Sabrina de Sousa
Meet the co-founder and designer of Dimes, the much loved downtown New York eatery.
For this installment of the Lingerie On Film profile series, we are excited to introduce you to Sabrina De Sousa. She is both co-founder and designer of the downtown food trifecta - Dimes Restaurant, Market and Deli. For the 2019 edition of Lingerie On Film she shot a series of beautiful images while five months pregnant and traveling in Japan.
Can you share a little about your trip and shooting the project?
I had a Japan tripped planned in early Spring. We were in Kyoto and Koyasan and roomed in traditional ryokans throughout our stay. I’ve never been to Japan before but had a pretty strong feeling the simple interiors would bring a lovely quality to the series. There were still a few exposures left when I returned and it was the height of cherry blossom season in Newark, NJ (where I grew up). It felt complete to pay homage and conclude the project this way.
What was your childhood like? How was creativity and self-expression cultivated in your adolescence?

**SUPPLIED DATA**
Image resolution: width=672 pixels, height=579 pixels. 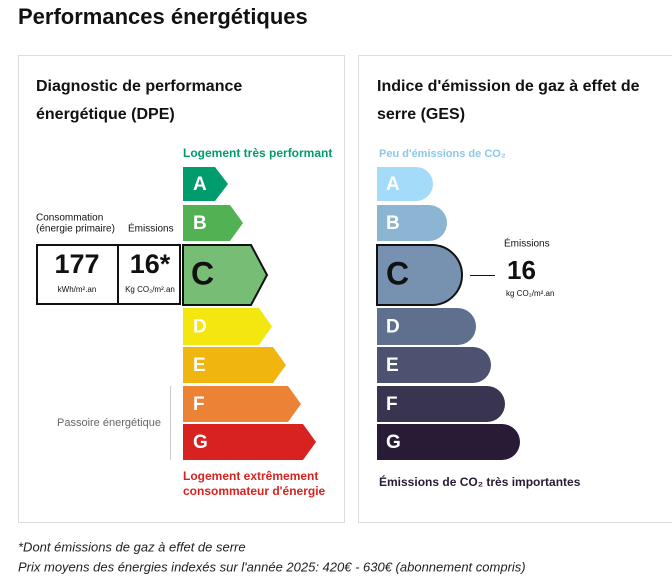 I want to click on footnote: *Dont émissions de gaz à effet de serre, so click(x=132, y=546).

**PROBLEMS AND TASKS**
1. Set down word for word the stretch of the Sabrina De Sousa profile above from "For this installment" through "traveling in Japan.".
2. List the parts of the downtown food trifecta named in the Sabrina De Sousa profile above.

**ANSWERS FOR EACH ITEM**
1.
For this installment of the Lingerie On Film profile series, we are excited to introduce you to Sabrina De Sousa. She is both co-founder and designer of the downtown food trifecta - Dimes Restaurant, Market and Deli. For the 2019 edition of Lingerie On Film she shot a series of beautiful images while five months pregnant and traveling in Japan.

2.
- Dimes Restaurant
- Dimes Market
- Dimes Deli